# Remove someone from title



## Dhlwtu (Mar 19, 2019)

Hi everyone, first time on board and first post. My question is this.

Both myself and my brother are on title for a house we bought in Toronto Ontario. I want to get my brother off title and he's aware and fine with it. How do we go about this and what are the implications, if any?

Thx in advance!


----------



## marina628 (Dec 14, 2010)

If the house has a mortgage you need to qualify without him and you also need to pay land transfer fees ,that's about it.


----------



## AltaRed (Jun 8, 2009)

A link reinforcing the above http://www.ggfilaw.com/blog/ontario-land-transfer-tax-exemptions.htm I also assume the LTT is based on FMV of the house, and I assume it would only be on 50% of the house (since both owned presumably an undivided joint interest in the house and only 50% is being transferred).

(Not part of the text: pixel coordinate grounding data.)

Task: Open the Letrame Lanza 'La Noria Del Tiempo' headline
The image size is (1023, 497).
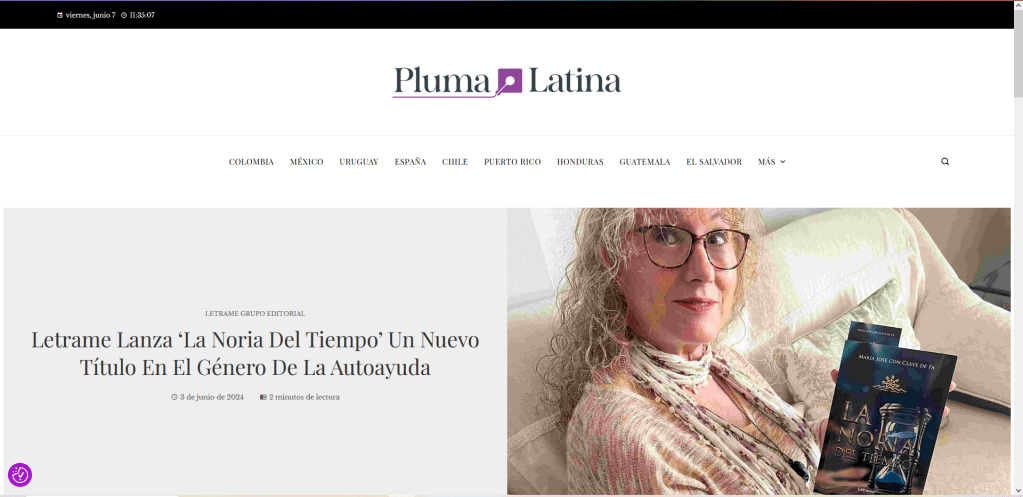Action: click(255, 354)
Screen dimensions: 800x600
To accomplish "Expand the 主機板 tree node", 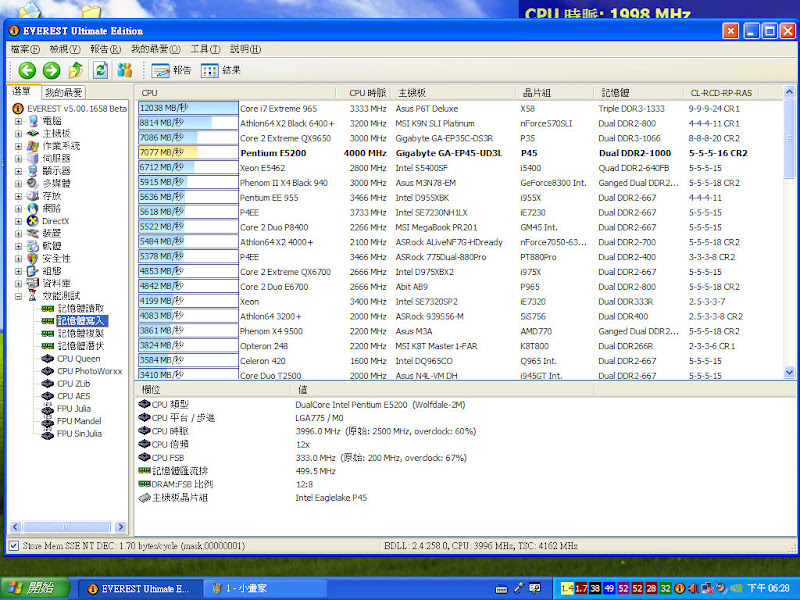I will pyautogui.click(x=19, y=133).
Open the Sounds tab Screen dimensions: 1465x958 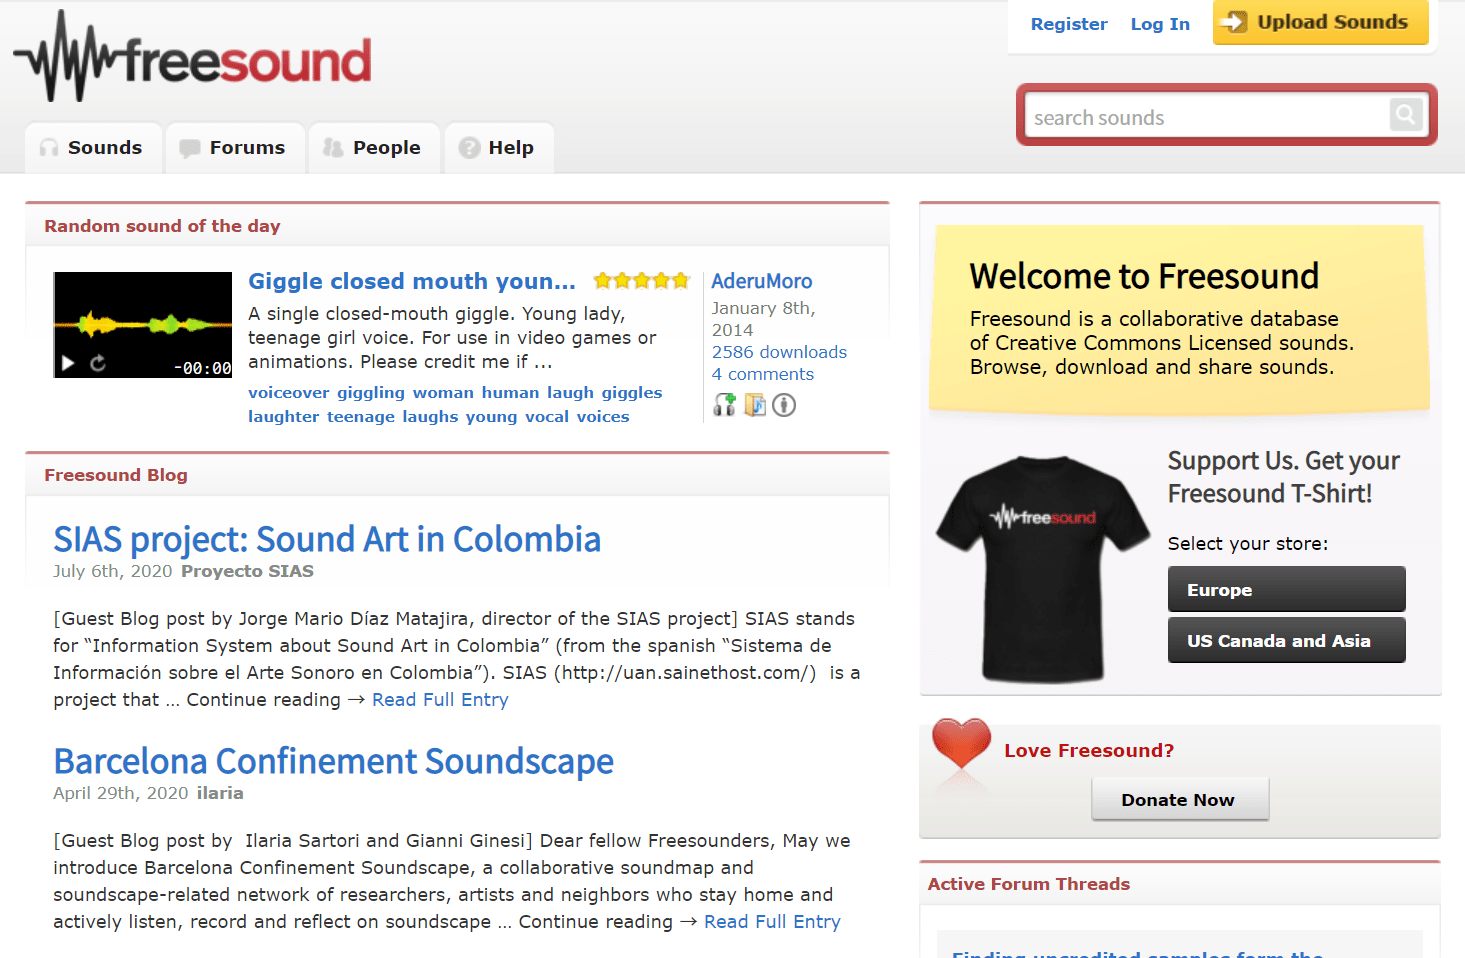click(92, 148)
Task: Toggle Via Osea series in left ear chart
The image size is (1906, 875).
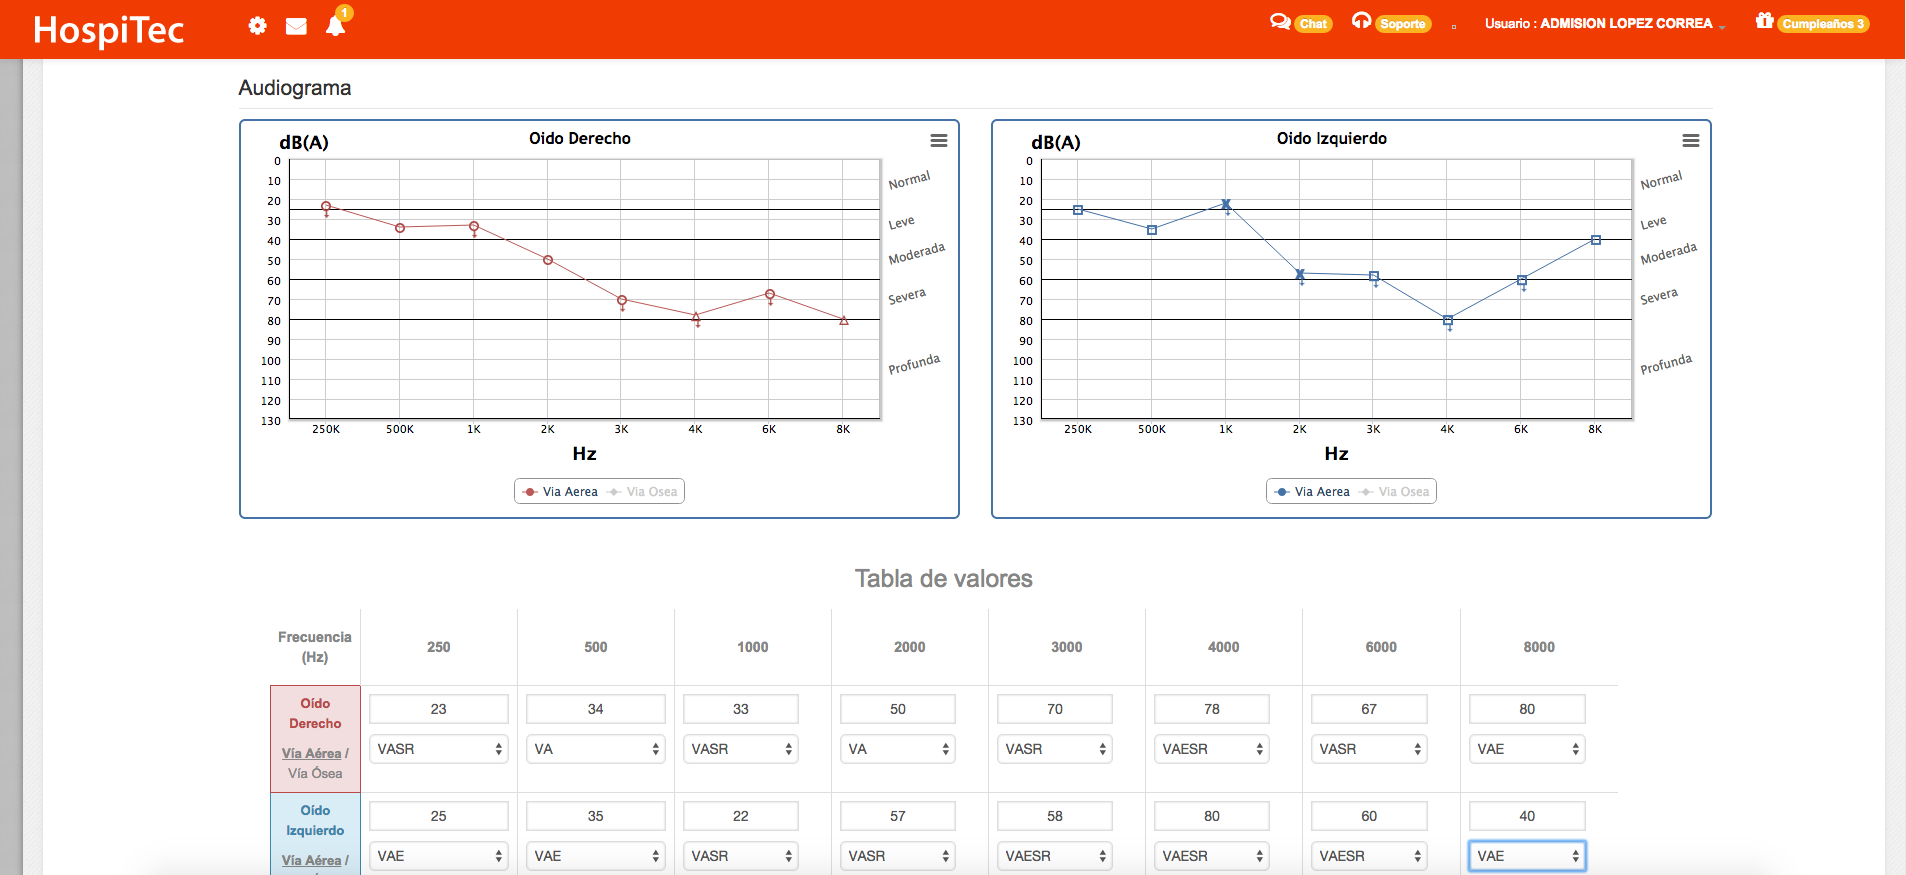Action: click(x=1396, y=492)

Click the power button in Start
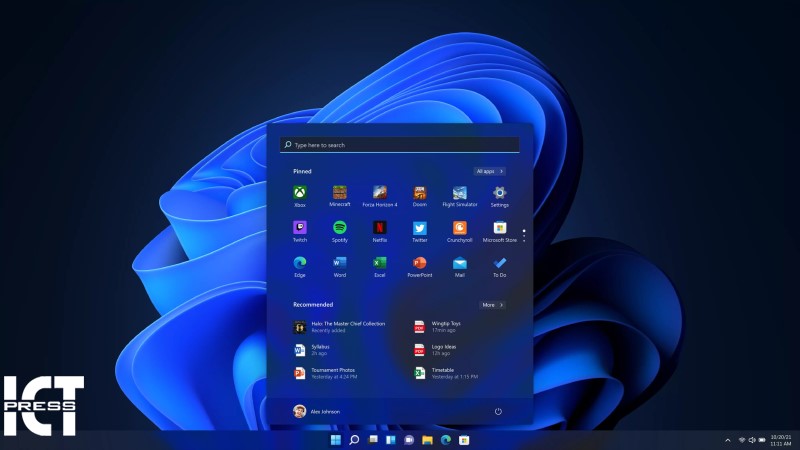[x=498, y=411]
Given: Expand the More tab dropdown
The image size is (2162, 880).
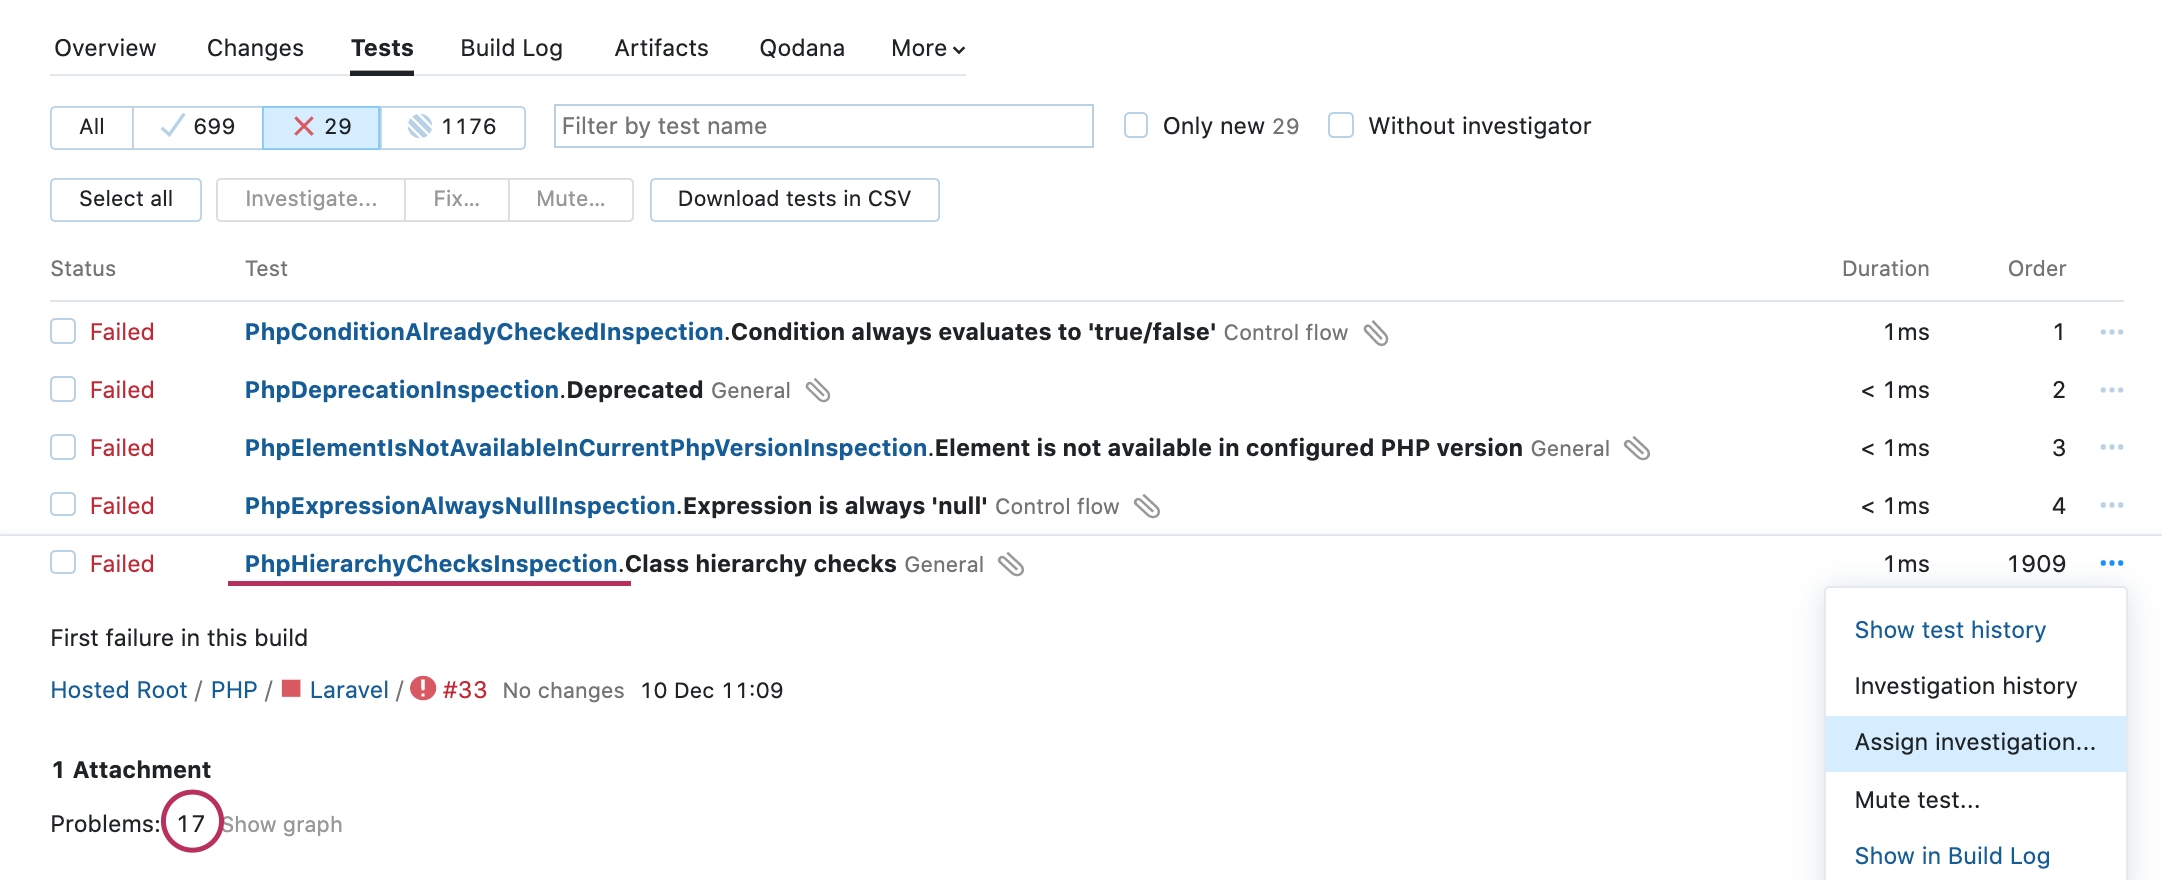Looking at the screenshot, I should pyautogui.click(x=927, y=48).
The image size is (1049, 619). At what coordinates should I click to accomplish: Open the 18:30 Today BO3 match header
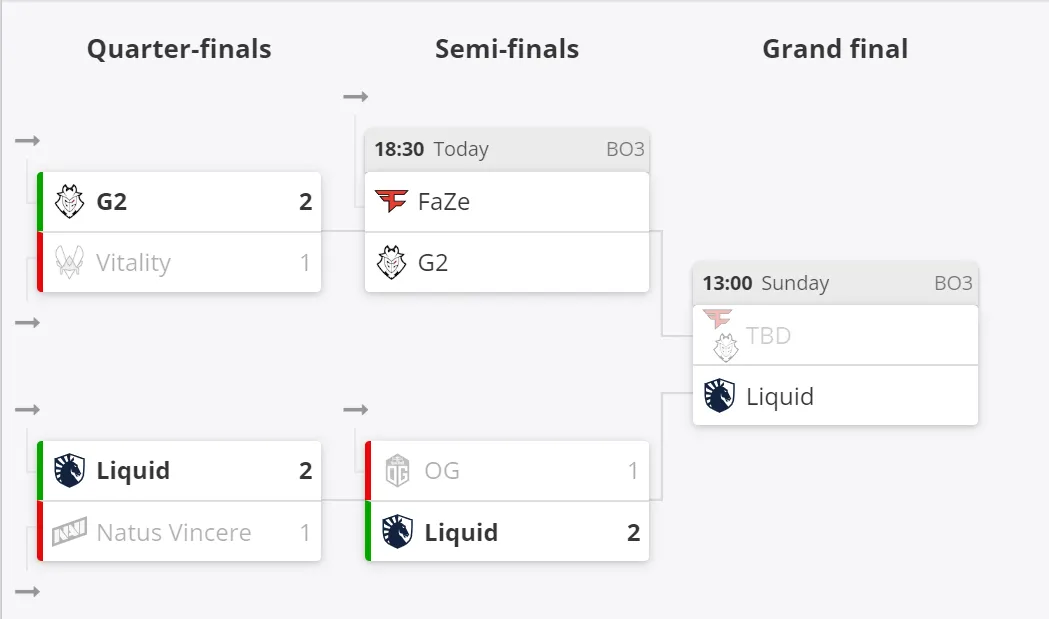[x=507, y=149]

Don't' know how land titles work in Ontario, or whether individuals can do this on their own. 
https://www.fin.gov.on.ca/en/forms/ltt/index.html
https://www.ontario.ca/land-registration/transferdeed-land


----------



## Just a Guy (Mar 27, 2012)

Technically, you can change the title without telling the bank. It wouldn’t get the other person off the mortgage, but they would be off the title.


----------



## Dhlwtu (Mar 19, 2019)

Thx guys for the advice.


----------



## Dhlwtu (Mar 19, 2019)

If I was to take him off title and not tell bank like posted in #4, would I still be on hook for LTT?


----------



## AltaRed (Jun 8, 2009)

It is the change in deed (title) that triggers the LTT. There is no escaping. 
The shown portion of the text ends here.